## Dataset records
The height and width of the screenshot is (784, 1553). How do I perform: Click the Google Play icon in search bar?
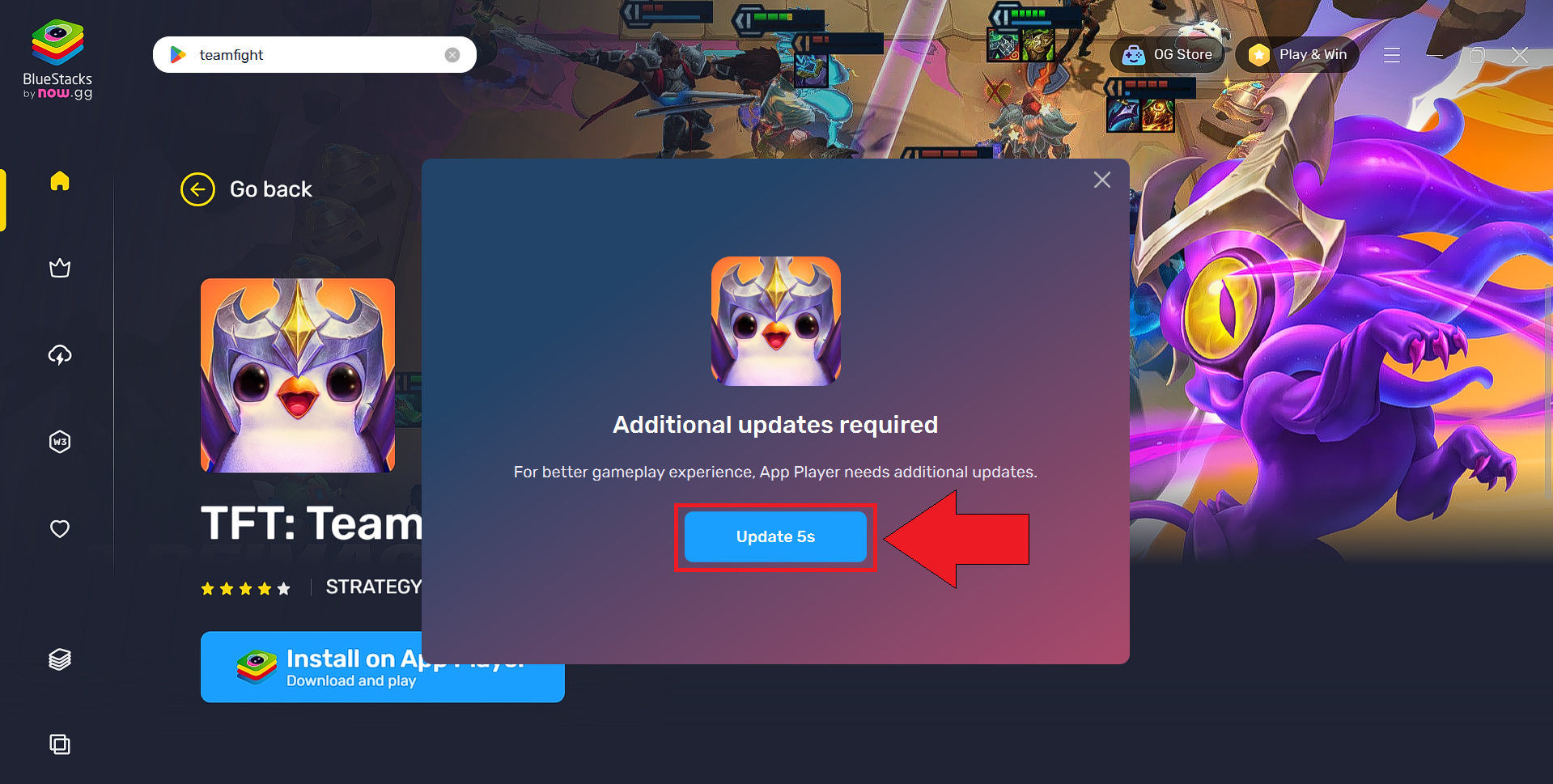click(x=178, y=55)
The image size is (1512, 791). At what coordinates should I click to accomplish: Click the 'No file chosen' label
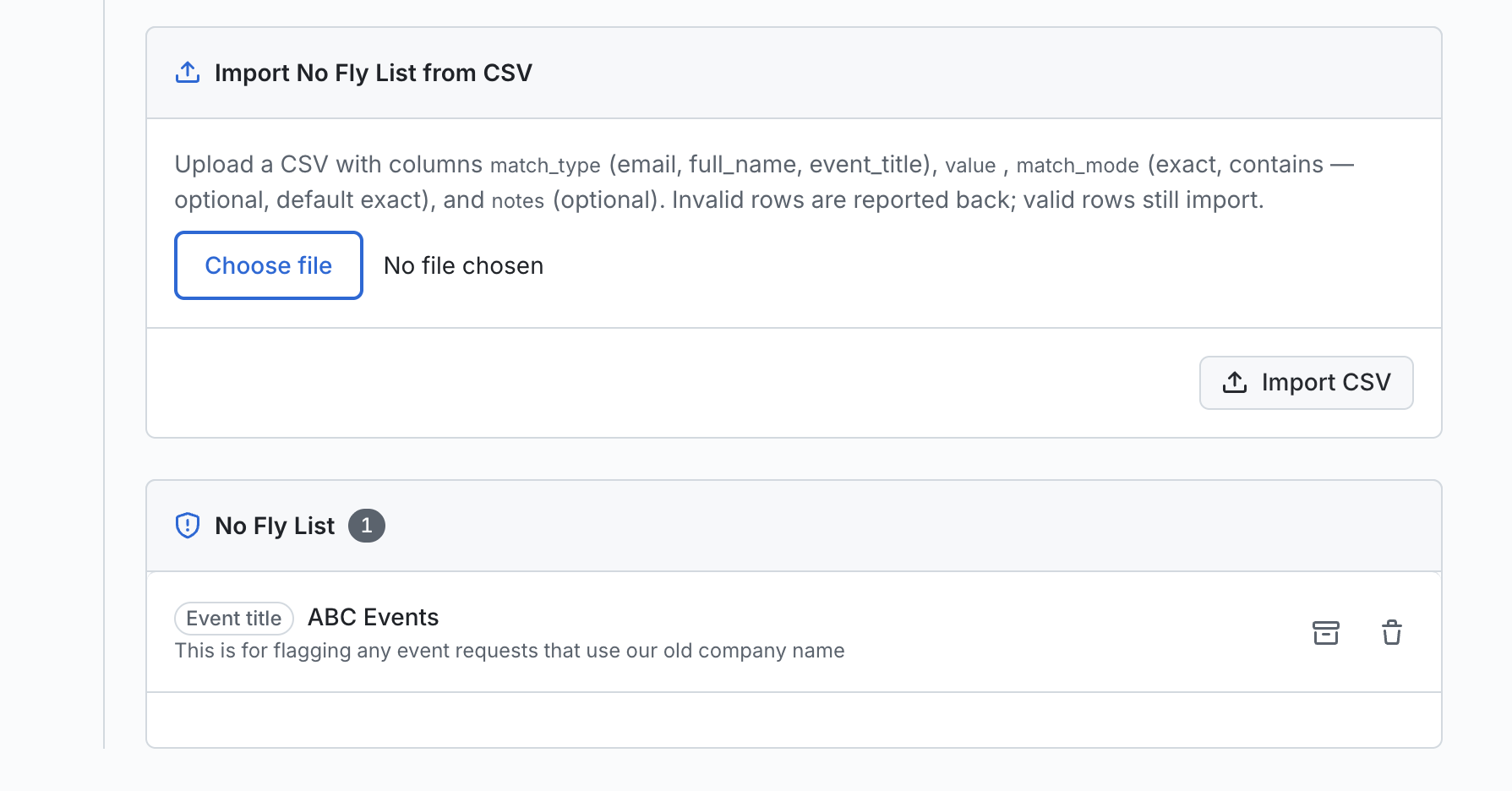463,265
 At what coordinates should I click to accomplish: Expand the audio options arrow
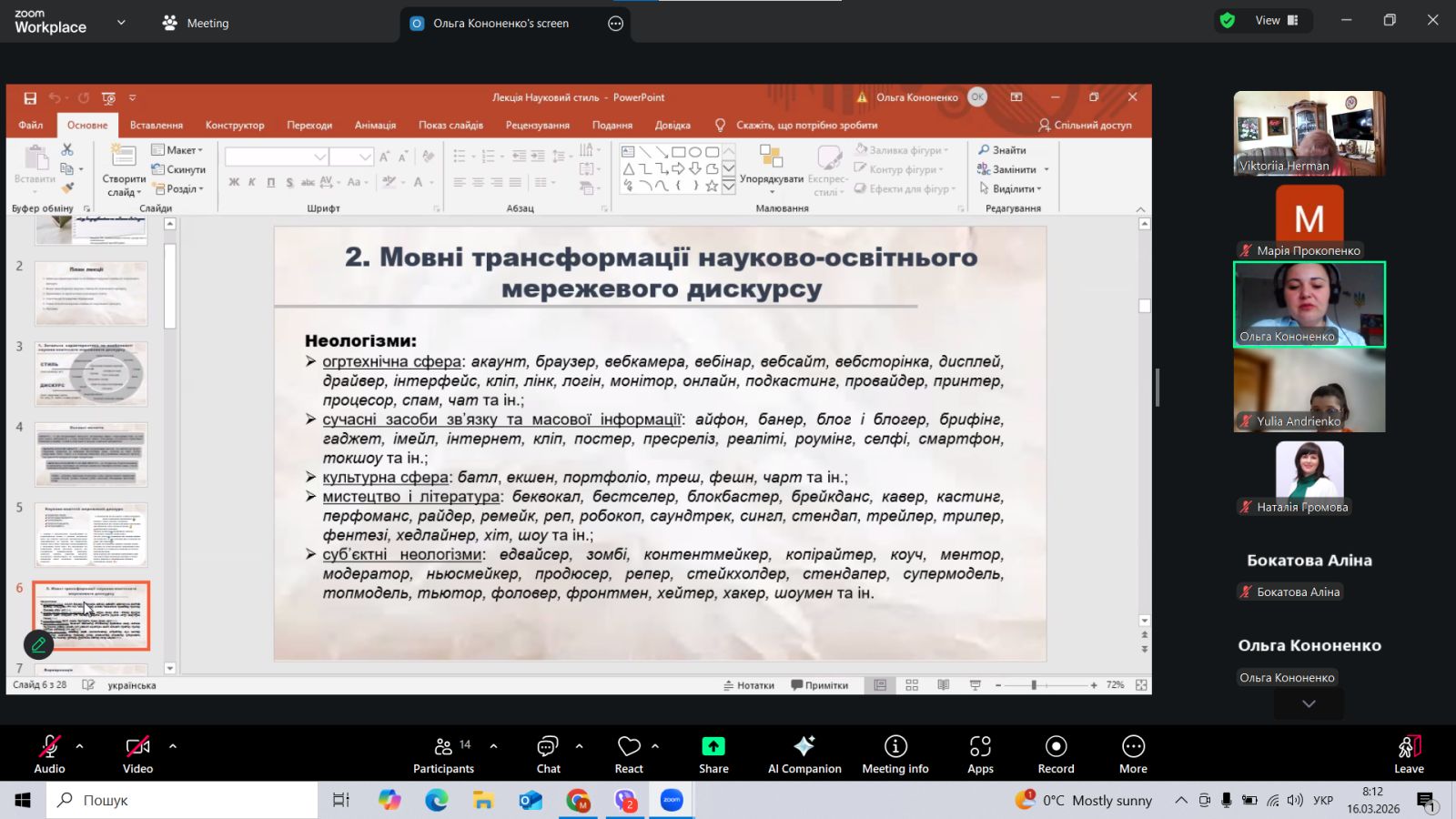pos(80,746)
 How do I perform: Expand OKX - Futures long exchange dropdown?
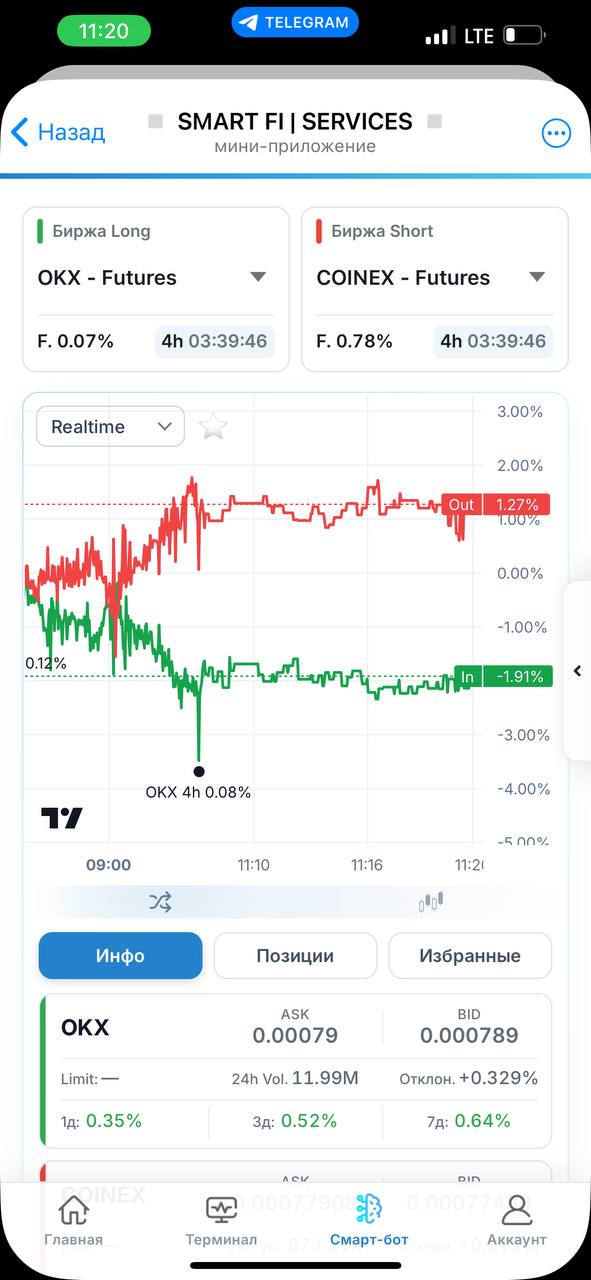click(155, 277)
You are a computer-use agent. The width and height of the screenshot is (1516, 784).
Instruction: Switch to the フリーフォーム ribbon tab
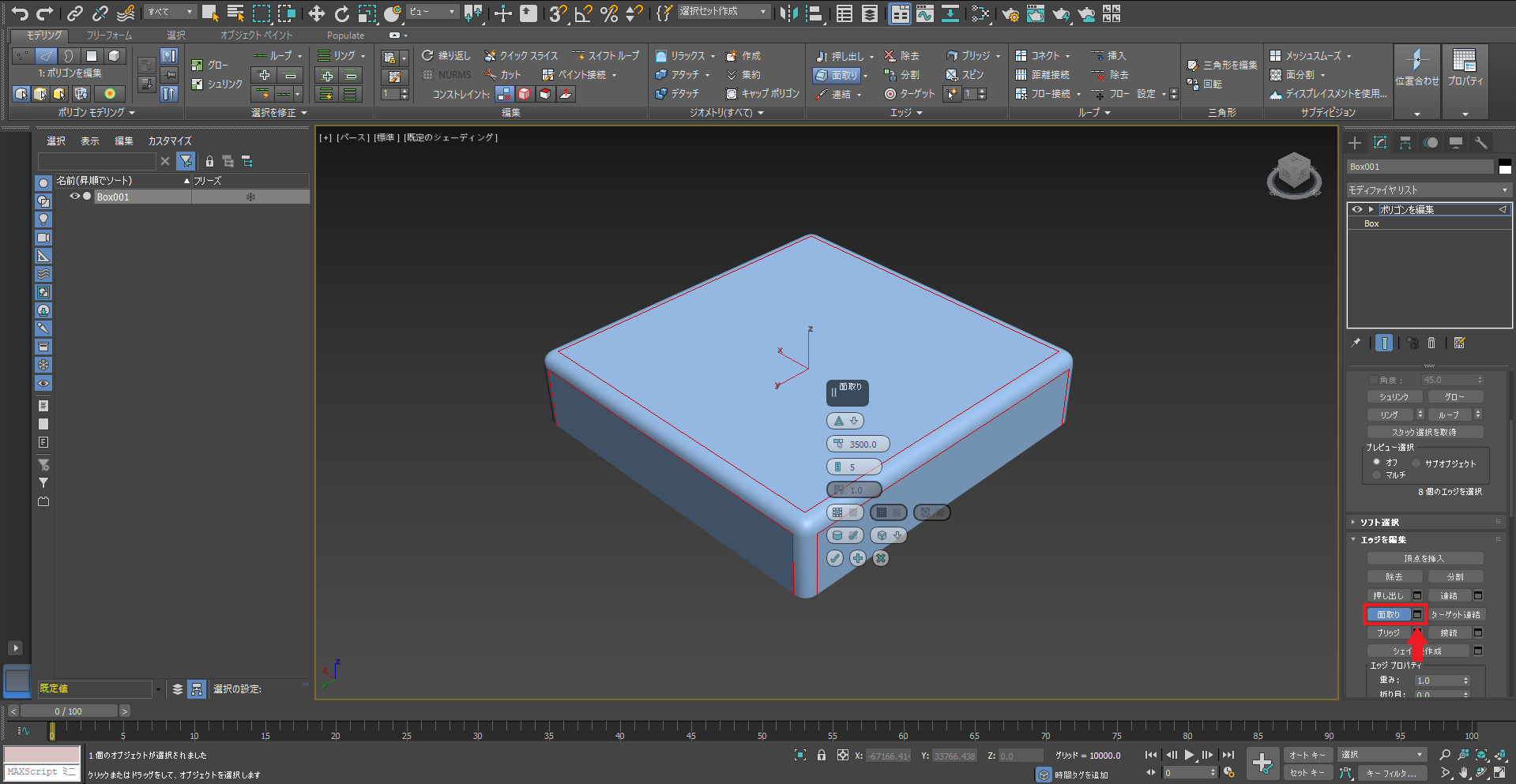[109, 36]
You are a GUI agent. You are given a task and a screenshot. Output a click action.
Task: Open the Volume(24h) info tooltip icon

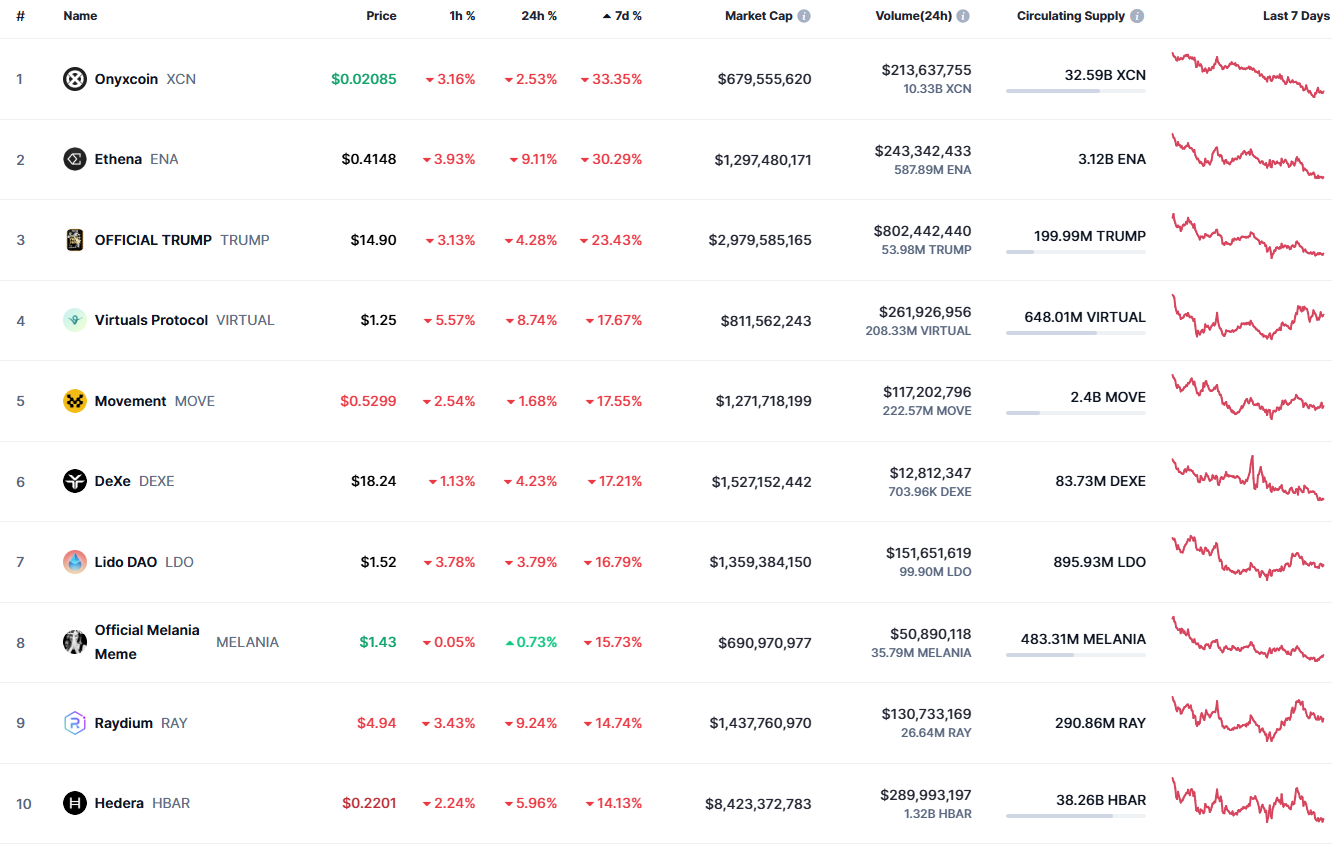coord(963,16)

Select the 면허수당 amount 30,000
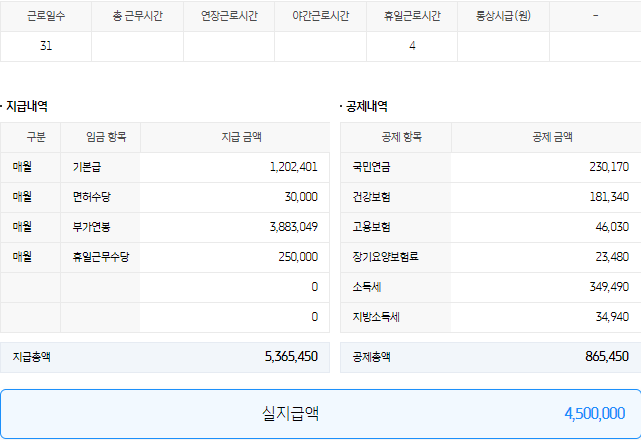(301, 198)
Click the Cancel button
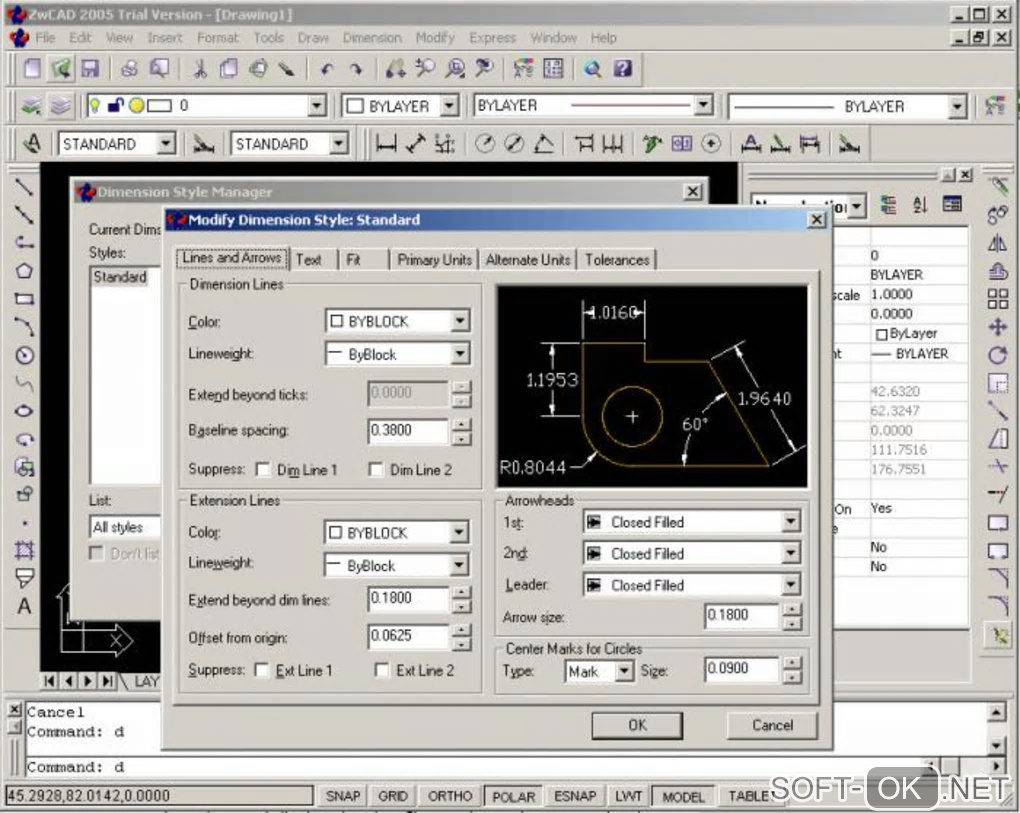This screenshot has width=1020, height=813. tap(771, 725)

## What the task asks
Drop the images and return the data verbatim.

## Task response
The height and width of the screenshot is (784, 1553). How do I perform: Click the Google Play icon in search bar?
click(x=178, y=55)
The image size is (1512, 791). At what coordinates should I click to accomplish: Click the 'No file chosen' label
463,265
 At what coordinates should I click to accomplish: Expand the audio options arrow
pos(80,746)
 How do I perform: Expand OKX - Futures long exchange dropdown?
click(155, 277)
You are a computer-use agent. The width and height of the screenshot is (1516, 784).
Instruction: Switch to the フリーフォーム ribbon tab
[109, 36]
You are a GUI agent. You are given a task and a screenshot. Output a click action.
Task: Open the Volume(24h) info tooltip icon

coord(963,16)

Select the 면허수당 amount 30,000
(301, 198)
Click the Cancel button
This screenshot has width=1020, height=813. tap(771, 725)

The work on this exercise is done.